In [30]:
import tensorflow as tf

(X_train_full, y_train_full), (X_test, y_test) = tf.keras.datasets.mnist.load_data()

X_valid, y_valid = X_train_full[:5000], y_train_full[:5000]
X_train, y_train = X_train_full[5000:], y_train_full[5000:]

In [31]:
print(X_train.shape)
print(y_train.shape)
print(X_valid.shape)
print(y_valid.shape)

(55000, 28, 28)
(55000,)
(5000, 28, 28)
(5000,)


In [32]:
%%writefile tensors.proto
syntax = "proto3";

message BytesList { repeated bytes value = 1; }
message Int64List { repeated int64 value = 1 [packed = true]; }
message Feature {
    oneof kind {
        BytesList bytes_list = 1;
        Int64List int64_list = 3;
    }
};
message Features { map<string, Feature> feature = 1; };
message Example { Features features = 1; };

Overwriting tensors.proto


In [33]:
!protoc tensors.proto --python_out=. --descriptor_set_out=tensors.desc --include_imports

In [34]:
from tensors_pb2 import BytesList, Int64List
from tensors_pb2 import Feature, Features, Example

def create_example(image, label):
    image_data = tf.io.serialize_tensor(image)

    return Example(
        features=Features(
            feature={
                "image": Feature(bytes_list=BytesList(value=[image_data.numpy()])),
                "label": Feature(int64_list=Int64List(value=[label])),
            }
        )
    )

In [35]:
def write_record_new_version(X, y, name, num_files=2):
    records_per_files = len(X) // num_files
    reminder = len(X) % num_files
    paths = []
    for i in range(num_files):
        file_name = f"{name}_{i + 1}.tfrecord"
        paths.append(file_name)

        start_indx = i * records_per_files
        end_indx = (i + 1) * records_per_files if i < num_files - 1 else None

        if reminder > 0 and i >= num_files - reminder:
            end_indx += 1

        X_i = X[start_indx:end_indx]
        y_i = y[start_indx:end_indx]

        dataset = tf.data.Dataset.from_tensor_slices((X_i, y_i))
        if name == "train":
            dataset = dataset.shuffle(len(X_i), seed=42)

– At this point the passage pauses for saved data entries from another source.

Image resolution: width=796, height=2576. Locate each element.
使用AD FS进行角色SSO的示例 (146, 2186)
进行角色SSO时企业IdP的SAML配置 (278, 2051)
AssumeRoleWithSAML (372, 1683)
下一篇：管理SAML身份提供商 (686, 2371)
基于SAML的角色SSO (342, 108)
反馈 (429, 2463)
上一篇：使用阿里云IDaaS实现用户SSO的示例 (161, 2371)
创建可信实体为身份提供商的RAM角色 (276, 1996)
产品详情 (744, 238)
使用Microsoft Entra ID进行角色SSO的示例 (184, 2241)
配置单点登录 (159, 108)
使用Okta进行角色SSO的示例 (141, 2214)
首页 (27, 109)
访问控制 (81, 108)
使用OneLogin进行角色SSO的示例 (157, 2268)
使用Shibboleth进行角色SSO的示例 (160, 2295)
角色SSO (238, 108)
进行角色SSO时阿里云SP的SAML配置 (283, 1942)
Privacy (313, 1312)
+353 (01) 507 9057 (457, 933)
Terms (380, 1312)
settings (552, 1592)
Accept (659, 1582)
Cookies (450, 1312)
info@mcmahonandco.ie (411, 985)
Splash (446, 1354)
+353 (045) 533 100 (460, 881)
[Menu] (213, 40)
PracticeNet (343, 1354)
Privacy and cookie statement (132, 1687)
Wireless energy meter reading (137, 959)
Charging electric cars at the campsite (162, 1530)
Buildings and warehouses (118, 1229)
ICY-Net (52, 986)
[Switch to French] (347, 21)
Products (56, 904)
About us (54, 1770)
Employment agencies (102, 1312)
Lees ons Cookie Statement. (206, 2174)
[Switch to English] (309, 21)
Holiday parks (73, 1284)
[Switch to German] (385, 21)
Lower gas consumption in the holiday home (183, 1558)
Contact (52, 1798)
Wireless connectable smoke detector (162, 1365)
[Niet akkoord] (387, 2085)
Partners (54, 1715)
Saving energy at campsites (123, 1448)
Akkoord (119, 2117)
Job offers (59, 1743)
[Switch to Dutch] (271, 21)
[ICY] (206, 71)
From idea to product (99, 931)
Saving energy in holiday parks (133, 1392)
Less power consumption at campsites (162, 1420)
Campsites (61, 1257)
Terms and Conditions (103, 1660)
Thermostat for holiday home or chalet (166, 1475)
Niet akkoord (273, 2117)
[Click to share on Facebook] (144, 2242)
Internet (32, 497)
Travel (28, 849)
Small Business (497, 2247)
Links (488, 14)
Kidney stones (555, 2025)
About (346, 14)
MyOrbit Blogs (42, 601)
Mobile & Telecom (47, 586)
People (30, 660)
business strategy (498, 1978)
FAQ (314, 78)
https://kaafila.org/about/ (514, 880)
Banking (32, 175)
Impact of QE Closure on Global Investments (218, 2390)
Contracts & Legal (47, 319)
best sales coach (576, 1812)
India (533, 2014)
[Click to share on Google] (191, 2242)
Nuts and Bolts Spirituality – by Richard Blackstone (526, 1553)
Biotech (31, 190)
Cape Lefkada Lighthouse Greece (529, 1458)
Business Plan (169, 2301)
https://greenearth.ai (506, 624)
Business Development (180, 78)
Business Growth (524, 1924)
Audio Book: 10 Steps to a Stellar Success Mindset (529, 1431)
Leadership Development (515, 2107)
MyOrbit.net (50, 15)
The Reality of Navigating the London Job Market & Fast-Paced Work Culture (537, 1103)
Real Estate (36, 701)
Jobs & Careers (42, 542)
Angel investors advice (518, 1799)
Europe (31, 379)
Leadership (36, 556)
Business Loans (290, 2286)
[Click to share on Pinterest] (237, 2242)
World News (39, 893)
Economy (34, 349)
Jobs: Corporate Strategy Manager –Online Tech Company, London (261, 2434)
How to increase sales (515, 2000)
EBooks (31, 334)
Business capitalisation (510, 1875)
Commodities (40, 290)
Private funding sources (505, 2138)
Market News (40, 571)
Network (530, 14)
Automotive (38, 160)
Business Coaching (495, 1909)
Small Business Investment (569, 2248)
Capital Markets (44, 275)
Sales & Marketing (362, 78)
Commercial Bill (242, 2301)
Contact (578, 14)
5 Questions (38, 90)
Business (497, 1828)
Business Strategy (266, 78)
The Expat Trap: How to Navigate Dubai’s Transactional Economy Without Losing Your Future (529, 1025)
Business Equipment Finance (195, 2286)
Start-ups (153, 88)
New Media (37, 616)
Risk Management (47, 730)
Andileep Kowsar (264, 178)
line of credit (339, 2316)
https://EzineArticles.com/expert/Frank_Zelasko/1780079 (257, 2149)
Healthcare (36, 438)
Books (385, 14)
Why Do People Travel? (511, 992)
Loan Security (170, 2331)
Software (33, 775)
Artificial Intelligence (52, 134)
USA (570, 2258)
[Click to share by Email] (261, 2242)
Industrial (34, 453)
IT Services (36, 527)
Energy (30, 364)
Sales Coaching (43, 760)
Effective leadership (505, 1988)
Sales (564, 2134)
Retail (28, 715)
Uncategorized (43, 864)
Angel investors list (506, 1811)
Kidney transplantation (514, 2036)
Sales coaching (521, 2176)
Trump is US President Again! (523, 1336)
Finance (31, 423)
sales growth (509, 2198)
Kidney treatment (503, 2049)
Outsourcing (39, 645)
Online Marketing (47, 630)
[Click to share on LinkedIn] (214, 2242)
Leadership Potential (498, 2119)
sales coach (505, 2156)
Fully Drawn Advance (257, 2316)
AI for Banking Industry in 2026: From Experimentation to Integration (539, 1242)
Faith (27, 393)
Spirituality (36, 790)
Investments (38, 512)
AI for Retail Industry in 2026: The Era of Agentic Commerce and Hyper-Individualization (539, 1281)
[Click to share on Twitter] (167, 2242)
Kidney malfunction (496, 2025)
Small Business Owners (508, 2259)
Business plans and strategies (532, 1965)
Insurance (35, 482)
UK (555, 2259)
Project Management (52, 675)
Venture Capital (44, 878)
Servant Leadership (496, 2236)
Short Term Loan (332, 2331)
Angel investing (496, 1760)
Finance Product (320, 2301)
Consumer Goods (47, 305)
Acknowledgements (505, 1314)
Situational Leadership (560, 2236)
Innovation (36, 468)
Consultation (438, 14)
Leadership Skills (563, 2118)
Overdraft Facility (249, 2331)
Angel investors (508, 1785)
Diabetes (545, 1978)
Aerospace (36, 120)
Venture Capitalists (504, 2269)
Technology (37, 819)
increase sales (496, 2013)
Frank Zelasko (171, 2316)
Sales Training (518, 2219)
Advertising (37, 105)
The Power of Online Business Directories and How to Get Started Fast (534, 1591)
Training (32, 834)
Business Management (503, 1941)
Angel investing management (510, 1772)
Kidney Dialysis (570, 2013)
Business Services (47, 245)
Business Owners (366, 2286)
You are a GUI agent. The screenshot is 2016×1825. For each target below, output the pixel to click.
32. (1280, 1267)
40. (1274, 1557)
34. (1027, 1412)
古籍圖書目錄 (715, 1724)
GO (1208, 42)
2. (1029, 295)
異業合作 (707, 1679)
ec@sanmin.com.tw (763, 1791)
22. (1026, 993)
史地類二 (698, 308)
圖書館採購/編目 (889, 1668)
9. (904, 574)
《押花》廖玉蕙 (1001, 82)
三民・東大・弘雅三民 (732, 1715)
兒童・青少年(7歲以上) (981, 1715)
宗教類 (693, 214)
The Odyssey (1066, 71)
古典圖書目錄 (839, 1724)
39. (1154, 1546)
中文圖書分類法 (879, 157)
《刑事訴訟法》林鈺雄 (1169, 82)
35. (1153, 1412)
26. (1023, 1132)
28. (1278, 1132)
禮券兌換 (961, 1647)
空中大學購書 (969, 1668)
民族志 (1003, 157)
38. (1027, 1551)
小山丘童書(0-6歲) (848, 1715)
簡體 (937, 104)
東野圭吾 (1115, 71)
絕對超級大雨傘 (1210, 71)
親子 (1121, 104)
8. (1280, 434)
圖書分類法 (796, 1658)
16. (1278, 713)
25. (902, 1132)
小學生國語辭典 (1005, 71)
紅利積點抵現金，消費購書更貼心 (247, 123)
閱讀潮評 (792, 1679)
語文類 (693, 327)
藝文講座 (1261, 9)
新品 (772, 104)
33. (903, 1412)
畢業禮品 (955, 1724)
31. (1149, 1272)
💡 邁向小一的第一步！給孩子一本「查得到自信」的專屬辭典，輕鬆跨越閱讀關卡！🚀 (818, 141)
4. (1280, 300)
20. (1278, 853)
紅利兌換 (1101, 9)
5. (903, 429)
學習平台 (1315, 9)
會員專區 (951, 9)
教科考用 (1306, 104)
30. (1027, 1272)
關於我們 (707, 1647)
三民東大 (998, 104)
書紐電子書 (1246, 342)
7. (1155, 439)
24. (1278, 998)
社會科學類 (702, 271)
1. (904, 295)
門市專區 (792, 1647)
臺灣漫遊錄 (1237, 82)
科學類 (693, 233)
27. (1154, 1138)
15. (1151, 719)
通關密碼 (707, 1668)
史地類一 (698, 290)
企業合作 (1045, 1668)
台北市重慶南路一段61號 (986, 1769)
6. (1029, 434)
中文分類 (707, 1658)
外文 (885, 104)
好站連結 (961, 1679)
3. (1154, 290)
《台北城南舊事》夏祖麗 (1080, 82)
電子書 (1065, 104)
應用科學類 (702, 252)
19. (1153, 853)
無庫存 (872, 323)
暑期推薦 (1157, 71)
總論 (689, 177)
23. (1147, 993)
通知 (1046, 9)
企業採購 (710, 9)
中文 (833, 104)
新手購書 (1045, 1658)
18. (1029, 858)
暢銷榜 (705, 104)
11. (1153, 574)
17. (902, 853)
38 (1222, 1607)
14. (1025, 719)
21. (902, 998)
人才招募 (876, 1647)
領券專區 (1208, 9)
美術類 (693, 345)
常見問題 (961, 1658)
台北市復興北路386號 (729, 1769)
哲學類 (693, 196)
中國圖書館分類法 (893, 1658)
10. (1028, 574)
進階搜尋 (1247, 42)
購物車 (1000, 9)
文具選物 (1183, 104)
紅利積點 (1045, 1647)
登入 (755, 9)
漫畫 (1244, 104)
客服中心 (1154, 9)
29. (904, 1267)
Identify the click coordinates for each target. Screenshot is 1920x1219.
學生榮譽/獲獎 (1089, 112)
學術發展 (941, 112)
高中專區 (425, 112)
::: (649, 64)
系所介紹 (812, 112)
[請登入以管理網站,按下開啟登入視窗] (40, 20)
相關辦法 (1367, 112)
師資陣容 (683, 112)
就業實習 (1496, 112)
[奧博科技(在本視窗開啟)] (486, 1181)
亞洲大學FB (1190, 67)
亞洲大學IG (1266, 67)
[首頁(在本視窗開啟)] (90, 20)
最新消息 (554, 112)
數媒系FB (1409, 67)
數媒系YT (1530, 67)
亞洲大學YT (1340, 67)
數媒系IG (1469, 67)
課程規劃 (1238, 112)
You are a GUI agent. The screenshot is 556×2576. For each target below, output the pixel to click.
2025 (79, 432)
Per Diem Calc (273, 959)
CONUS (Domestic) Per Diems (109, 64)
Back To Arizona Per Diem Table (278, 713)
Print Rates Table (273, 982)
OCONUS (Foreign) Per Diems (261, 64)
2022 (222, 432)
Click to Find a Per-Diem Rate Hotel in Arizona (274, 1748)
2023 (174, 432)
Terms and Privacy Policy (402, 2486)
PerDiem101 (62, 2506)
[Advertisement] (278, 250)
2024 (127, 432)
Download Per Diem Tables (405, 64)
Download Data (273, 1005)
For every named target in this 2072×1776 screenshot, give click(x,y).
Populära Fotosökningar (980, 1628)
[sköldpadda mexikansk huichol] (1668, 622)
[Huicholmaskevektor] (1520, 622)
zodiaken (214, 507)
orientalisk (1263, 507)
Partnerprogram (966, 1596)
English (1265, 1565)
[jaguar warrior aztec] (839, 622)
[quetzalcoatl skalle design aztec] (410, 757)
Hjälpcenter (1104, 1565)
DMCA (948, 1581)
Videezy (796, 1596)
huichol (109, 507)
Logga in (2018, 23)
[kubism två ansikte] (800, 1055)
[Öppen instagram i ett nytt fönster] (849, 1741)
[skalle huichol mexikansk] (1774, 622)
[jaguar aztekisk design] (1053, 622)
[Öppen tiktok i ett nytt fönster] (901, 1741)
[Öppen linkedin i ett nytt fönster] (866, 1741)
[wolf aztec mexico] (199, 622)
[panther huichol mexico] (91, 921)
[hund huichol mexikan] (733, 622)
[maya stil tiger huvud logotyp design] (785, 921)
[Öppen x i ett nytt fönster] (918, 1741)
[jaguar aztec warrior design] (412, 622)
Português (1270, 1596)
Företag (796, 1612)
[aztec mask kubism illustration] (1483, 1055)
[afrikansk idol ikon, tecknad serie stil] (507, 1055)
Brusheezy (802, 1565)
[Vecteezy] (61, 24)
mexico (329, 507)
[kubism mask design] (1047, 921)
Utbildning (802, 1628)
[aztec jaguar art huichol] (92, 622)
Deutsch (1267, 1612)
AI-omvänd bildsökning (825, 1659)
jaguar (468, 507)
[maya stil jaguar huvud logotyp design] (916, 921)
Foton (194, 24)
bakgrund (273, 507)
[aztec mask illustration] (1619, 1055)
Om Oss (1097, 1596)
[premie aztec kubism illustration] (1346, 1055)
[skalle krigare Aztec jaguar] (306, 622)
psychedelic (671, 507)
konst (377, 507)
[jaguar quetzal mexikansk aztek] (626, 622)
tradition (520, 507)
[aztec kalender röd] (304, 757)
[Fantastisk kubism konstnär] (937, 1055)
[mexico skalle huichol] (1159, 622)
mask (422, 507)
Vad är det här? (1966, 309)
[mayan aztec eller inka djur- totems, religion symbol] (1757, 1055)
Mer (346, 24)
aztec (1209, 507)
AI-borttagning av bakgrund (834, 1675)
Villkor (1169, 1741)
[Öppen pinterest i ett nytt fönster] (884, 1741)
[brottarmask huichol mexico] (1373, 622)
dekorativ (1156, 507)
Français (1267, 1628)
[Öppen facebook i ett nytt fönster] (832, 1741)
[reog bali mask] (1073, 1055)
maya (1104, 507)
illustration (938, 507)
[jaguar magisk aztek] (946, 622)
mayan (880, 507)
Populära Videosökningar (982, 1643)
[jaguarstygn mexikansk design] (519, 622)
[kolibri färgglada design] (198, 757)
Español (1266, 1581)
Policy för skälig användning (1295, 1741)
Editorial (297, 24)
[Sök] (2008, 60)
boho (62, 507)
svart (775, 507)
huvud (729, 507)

        with tf.io.TFRecordWriter(file_name) as writer:
            for image, label in dataset:
                example = create_example(image, label)
                writer.write(example.SerializeToString())
    return paths

In [36]:
train_path = write_record_new_version(X_train,y_train,'train')
valid_path =  write_record_new_version(X_valid,y_valid,'valid')
test_path =  write_record_new_version(X_test,y_test,'test')

In [37]:
print(train_path)
print(valid_path)
print(test_path)

['train_1.tfrecord', 'train_2.tfrecord']
['valid_1.tfrecord', 'valid_2.tfrecord']
['test_1.tfrecord', 'test_2.tfrecord']


In [38]:
def preprocess(tfrecord):
    feature_descriptions = {
        "image": tf.io.FixedLenFeature([], tf.string, default_value=""),
        "label": tf.io.FixedLenFeature([], tf.int64, default_value=-1)
    }
    example = tf.io.parse_single_example(tfrecord, feature_descriptions)
    image = tf.io.parse_tensor(example["image"], out_type=tf.uint8)
    image = tf.reshape(image, shape=[28, 28])
    return image, example["label"]

def mnist_dataset(filepaths, n_read_threads=5, shuffle_buffer_size=None,
                  n_parse_threads=5, batch_size=32, cache=True):
    dataset = tf.data.TFRecordDataset(filepaths,
                                      num_parallel_reads=n_read_threads)
    if cache:
        dataset = dataset.cache()
    if shuffle_buffer_size:
        dataset = dataset.shuffle(shuffle_buffer_size)
    dataset = dataset.map(preprocess, num_parallel_calls=n_parse_threads)
    dataset = dataset.batch(batch_size)
    return dataset.prefetch(1)

In [39]:
train_set = mnist_dataset(train_path, shuffle_buffer_size=60000)
valid_set = mnist_dataset(valid_path)
test_set = mnist_dataset(test_path)

In [40]:
import numpy as np

standardize = tf.keras.layers.Normalization(input_shape=[28,28])
sample_image_batches = train_set.take(100).map(lambda image, label: image)
sample_images = np.concatenate(list(sample_image_batches.as_numpy_iterator()),
                               axis=0).astype(np.float32)
standardize.adapt(sample_images)

model = tf.keras.models.Sequential([
    standardize,
    tf.keras.layers.Flatten(),
    tf.keras.layers.Dense(100, activation="relu"),
    tf.keras.layers.Dense(10, activation="softmax")
])

model.compile(loss="sparse_categorical_crossentropy",
              optimizer="nadam", 
              metrics=["accuracy"])

In [41]:
model.summary()

Model: "sequential"
_________________________________________________________________
 Layer (type)                Output Shape              Param #   
 normalization_1 (Normaliza  (None, 28, 28)            57        
 tion)                                                           
                                                                 
 flatten (Flatten)           (None, 784)               0         
                                                                 
 dense (Dense)               (None, 100)               78500     
                                                                 
 dense_1 (Dense)             (None, 10)                1010      
                                                                 
Total params: 79567 (310.81 KB)
Trainable params: 79510 (310.59 KB)
Non-trainable params: 57 (232.00 Byte)
_________________________________________________________________


In [42]:
from datetime import datetime
from pathlib import Path

logs = Path() / "my_logs" / "run_" / datetime.now().strftime("%Y%m%d_%H%M%S")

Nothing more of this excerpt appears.